EcoView Web Commercial version 1.0 was the first release of our multi-site, energy management web application. It was pretty simple and lacked a lot of features that customers were expecting. Now in hindsight I have to admit that I never actually heard any serious complaints about the basic usability. Even so, it was clearly a version 1.0 effort and as such served admirably for the first full 2 years of the EcoView Commercial product evolution. The negative comment I did hear from a few of our key customers, however, related to EcoView Web being too "website-ish" and not enough like the more traditional energy management applications that they were used to. These "traditional" EMS applications, I will point out, are Windows desktop applications that you use from a single PC installed on the site somewhere. Since our primary user interface is web based, getting that desktop look and feel was a pretty big challenge. I think we got most of the way there with version 2.0 (see below screenshot).


This decidedly Windows desktop look was modeled after some of the more popular EMS applications that I have worked with over the years. You have a tree view on the left to select sites from, a dashboard in the middle to interact with selected sites and a property grid on the right to make adjustments to devices (thermostats, lighting, etc.). There are lots of other screens and features, including a very nifty graphing interface, but overall the general theme follows the same basic look and feel. Functional yes, sexy no. And, apparently, style counts for something after all - just ask Apple.

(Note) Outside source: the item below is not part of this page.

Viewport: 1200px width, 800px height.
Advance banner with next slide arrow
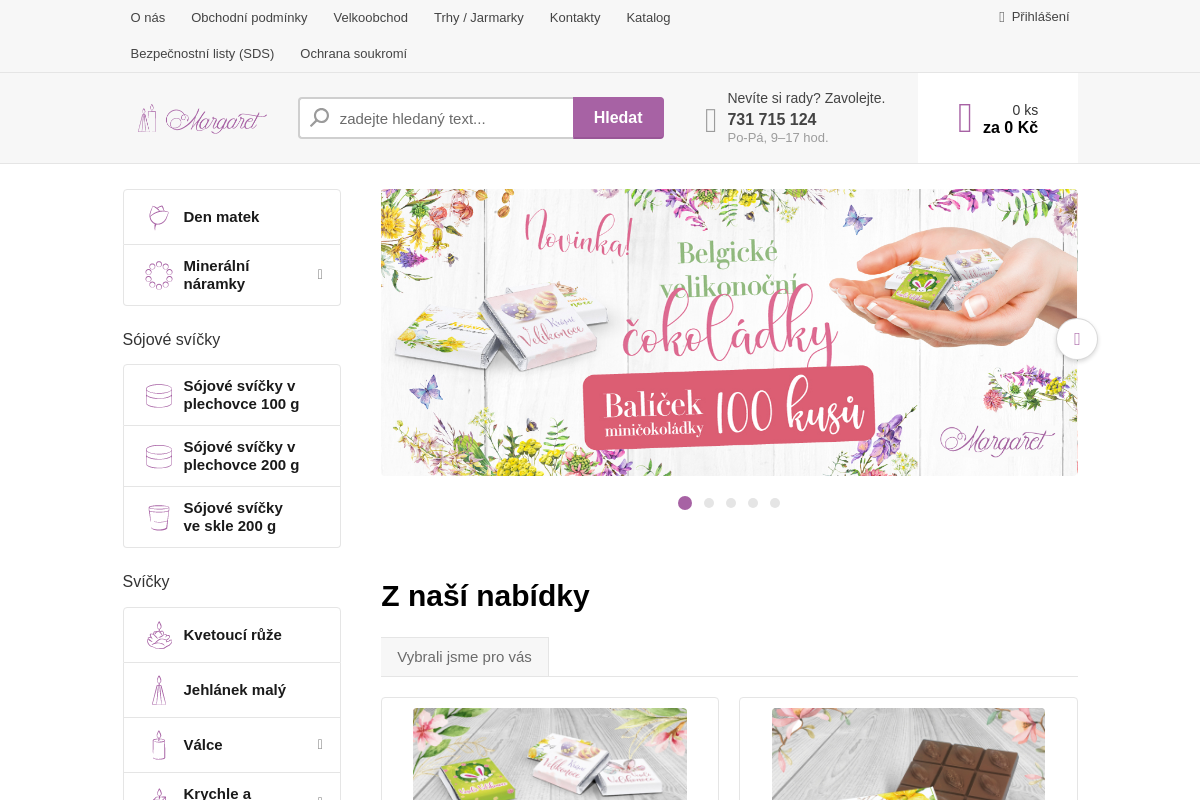[1077, 339]
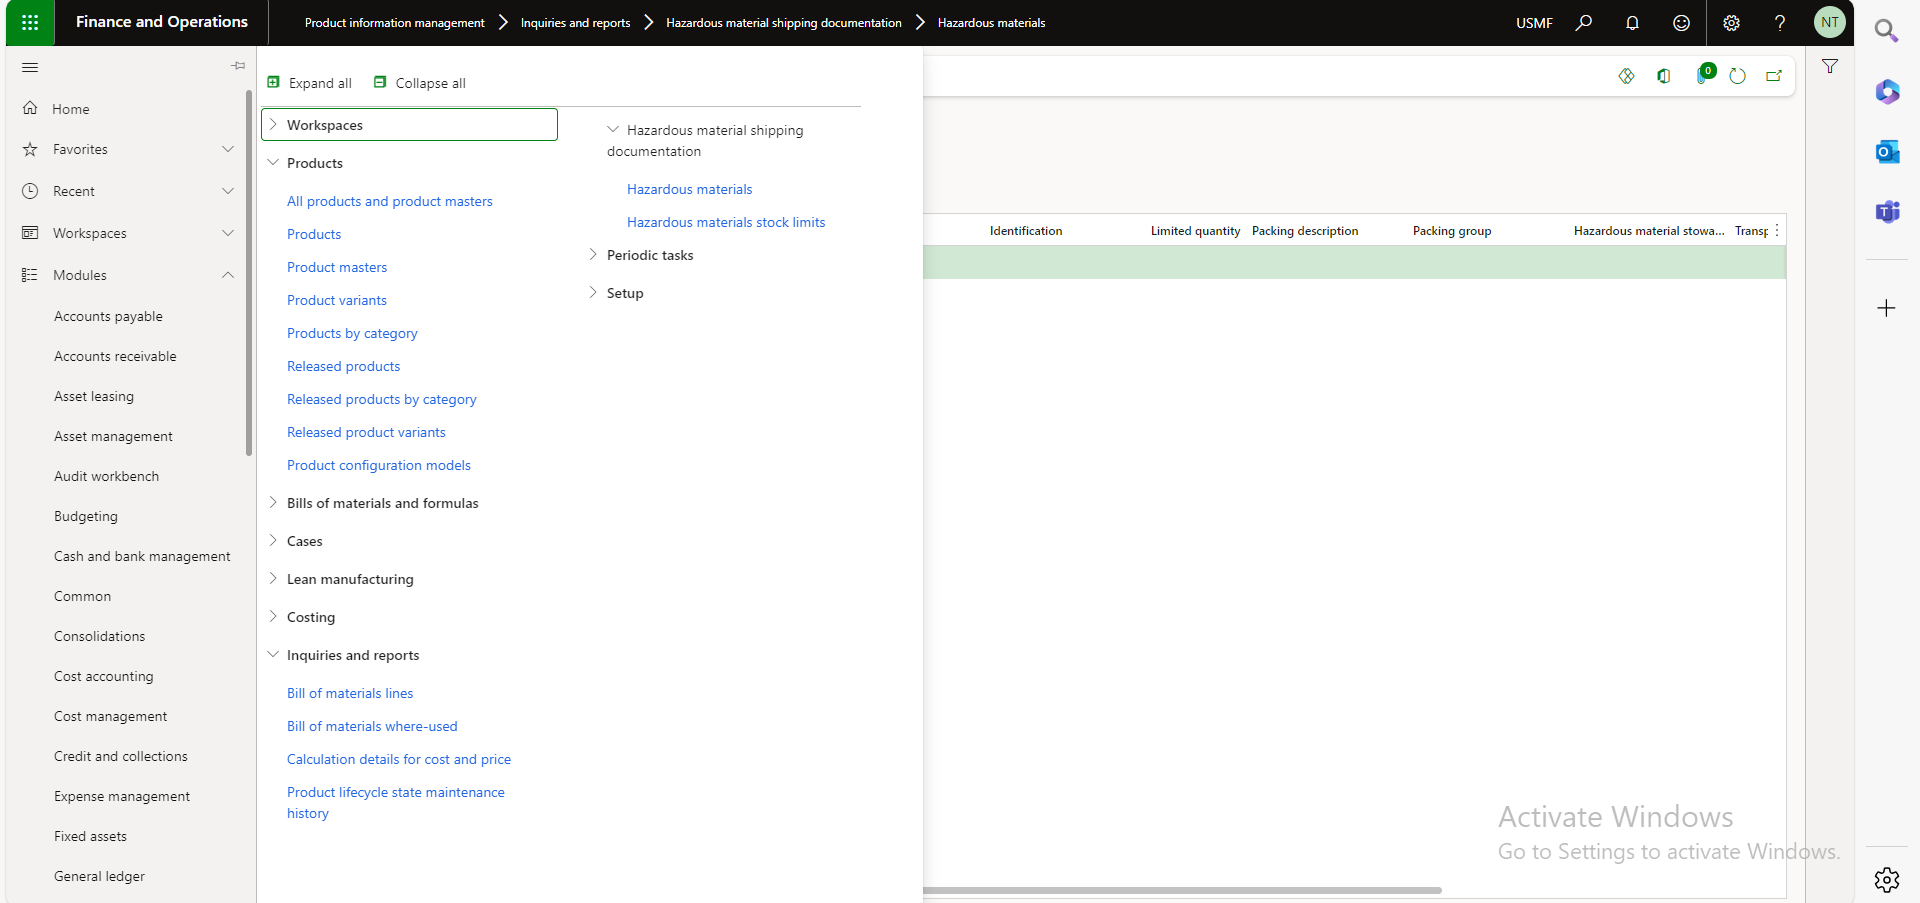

So I am sure you weren't expecting me to just cop to not quite meeting the mark with this product release and leave it at that. Indeed I have no intention of it. I am using this blog entry, rather, to announce that we have already began work on EcoView Web 3.0 and will be taking a decidedly different tact on this development exercise than was taken on our journey to version 2.0. For starters, we are going to be selecting several key customers to preview primary user-interface concepts prior to setting them in stone. This will take the form of a technology preview web site that selected users can poke at and give us feedback about what they think works and what doesn't. The obvious intent is to help us incorporate user feedback during the actual design and development phase rather than after the official release. What a concept eh?

Not to spoil the surprise for those users that will get a sneak-peak in the near future, but one of the key design concepts that we are exploring for the main user interface is a map-based site selector. For me this just makes perfect sense - rather than pick your sites from a list of some sort when you want to make adjustments or view current status, you select them from a map (think Google Maps) with pushpins representing your sites. This alleviates many of the problems associated with grouping sites when you have them spread across the country and also allows the pushpins to provide summary information to allow for quick review and assessment. It also just looks really, really cool. Sorry, no screenshots just yet but I really think that pretty much everyone will find this approach very intuitive and functional.

If you are a current customer that would like to participate in the EcoView Web Commercial 3.0 technology preview, please let your salesperson know about it and I will contact you to make the necessary arrangements. I'd like to get a few lovers and a few haters of version 2.0 to make sure that all points of view are represented in this.

One thing that I have learned over the years is that product development is subject to the same basic laws of natural selection that biology is. There is never a finished form, only ongoing evolution and adaption to changing needs. And so we take another shot at perhaps not pleasing everyone, but definitely achieving broader appeal for our customers and users of EcoView Web Commercial.